GIVEN EXERCISE:
Copy out the records word for word, from their first line through the line containing "Action: coord(320,183)", including that line.
++++++++++++++++++++
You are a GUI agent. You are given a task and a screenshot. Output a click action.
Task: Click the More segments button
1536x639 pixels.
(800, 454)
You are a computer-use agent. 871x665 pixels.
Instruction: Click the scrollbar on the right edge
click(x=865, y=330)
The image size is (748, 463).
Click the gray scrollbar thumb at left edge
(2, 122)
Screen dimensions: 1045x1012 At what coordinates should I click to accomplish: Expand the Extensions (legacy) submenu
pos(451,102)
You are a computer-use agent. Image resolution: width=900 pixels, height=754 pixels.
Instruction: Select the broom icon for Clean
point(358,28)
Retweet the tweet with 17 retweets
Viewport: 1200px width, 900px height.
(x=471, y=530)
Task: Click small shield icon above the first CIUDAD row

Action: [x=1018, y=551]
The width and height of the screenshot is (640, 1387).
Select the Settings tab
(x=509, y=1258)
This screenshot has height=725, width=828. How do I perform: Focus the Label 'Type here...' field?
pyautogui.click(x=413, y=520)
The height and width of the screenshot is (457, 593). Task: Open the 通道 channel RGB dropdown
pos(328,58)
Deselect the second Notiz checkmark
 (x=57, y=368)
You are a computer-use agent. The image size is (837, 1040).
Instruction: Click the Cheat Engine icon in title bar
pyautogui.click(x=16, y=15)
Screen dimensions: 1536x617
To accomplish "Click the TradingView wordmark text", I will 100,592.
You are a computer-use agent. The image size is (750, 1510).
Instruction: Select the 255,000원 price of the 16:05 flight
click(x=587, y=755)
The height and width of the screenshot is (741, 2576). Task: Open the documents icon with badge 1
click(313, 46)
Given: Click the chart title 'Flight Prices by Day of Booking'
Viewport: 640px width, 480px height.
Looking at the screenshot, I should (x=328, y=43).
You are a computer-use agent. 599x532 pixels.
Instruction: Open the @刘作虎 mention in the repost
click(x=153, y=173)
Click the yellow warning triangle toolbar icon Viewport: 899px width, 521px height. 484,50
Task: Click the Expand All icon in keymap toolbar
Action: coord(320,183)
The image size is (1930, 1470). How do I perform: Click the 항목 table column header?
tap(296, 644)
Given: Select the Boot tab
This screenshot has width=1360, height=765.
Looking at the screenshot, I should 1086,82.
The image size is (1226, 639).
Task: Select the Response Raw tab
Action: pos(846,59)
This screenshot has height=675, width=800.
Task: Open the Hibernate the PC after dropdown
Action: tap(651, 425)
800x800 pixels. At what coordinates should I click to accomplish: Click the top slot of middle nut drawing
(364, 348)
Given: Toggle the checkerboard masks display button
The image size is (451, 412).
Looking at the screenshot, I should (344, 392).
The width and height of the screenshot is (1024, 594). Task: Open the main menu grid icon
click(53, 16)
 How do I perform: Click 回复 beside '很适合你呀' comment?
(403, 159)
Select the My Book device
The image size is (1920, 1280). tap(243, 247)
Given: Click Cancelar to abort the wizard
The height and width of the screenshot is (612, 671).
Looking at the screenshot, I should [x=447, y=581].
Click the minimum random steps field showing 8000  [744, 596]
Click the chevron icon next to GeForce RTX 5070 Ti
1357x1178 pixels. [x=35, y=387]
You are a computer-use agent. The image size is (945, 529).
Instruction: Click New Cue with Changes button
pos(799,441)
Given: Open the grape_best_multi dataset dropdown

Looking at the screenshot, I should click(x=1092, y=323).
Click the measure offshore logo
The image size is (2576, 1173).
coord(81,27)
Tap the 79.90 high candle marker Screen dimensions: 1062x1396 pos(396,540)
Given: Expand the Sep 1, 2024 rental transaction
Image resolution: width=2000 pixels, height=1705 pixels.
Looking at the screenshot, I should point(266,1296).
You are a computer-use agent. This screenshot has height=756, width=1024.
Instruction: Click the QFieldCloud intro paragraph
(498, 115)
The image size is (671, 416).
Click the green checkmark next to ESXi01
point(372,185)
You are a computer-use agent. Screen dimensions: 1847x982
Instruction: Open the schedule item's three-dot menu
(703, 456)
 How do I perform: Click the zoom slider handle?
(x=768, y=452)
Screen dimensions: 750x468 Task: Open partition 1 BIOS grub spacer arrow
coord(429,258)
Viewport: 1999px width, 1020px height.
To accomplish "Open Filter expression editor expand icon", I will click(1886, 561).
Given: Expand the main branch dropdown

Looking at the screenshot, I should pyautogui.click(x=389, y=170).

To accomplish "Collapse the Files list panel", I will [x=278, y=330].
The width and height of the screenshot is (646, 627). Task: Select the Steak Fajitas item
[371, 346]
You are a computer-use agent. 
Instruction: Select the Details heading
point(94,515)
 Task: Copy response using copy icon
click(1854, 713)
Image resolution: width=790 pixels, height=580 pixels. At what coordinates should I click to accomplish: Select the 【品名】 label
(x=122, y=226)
++++++++++++++++++++
SOLVED PROBLEM:
You are a GUI agent. You are given a task and a screenshot. Output a click action.
Task: Click the More segments button
1536x639 pixels.
(800, 454)
You are a computer-use agent. 871x665 pixels.
Instruction: Click the scrollbar on the right edge
click(x=865, y=330)
The image size is (748, 463).
Click the gray scrollbar thumb at left edge
(2, 122)
Screen dimensions: 1045x1012 At what coordinates should I click to accomplish: Expand the Extensions (legacy) submenu
pos(451,102)
You are a computer-use agent. Image resolution: width=900 pixels, height=754 pixels.
Instruction: Select the broom icon for Clean
point(358,28)
Retweet the tweet with 17 retweets
Viewport: 1200px width, 900px height.
(x=471, y=530)
Task: Click small shield icon above the first CIUDAD row

Action: [x=1018, y=551]
The width and height of the screenshot is (640, 1387).
Select the Settings tab
(x=509, y=1258)
This screenshot has height=725, width=828. How do I perform: Focus the Label 'Type here...' field?
pyautogui.click(x=413, y=520)
The height and width of the screenshot is (457, 593). Task: Open the 通道 channel RGB dropdown
pos(328,58)
Deselect the second Notiz checkmark
 (x=57, y=368)
You are a computer-use agent. The image size is (837, 1040).
Instruction: Click the Cheat Engine icon in title bar
pyautogui.click(x=16, y=15)
Screen dimensions: 1536x617
To accomplish "Click the TradingView wordmark text", I will 100,592.
You are a computer-use agent. The image size is (750, 1510).
Instruction: Select the 255,000원 price of the 16:05 flight
click(x=587, y=755)
The height and width of the screenshot is (741, 2576). Task: Open the documents icon with badge 1
click(313, 46)
Given: Click the chart title 'Flight Prices by Day of Booking'
Viewport: 640px width, 480px height.
Looking at the screenshot, I should (x=328, y=43).
You are a computer-use agent. 599x532 pixels.
Instruction: Open the @刘作虎 mention in the repost
click(x=153, y=173)
Click the yellow warning triangle toolbar icon Viewport: 899px width, 521px height. 484,50
Task: Click the Expand All icon in keymap toolbar
Action: coord(320,183)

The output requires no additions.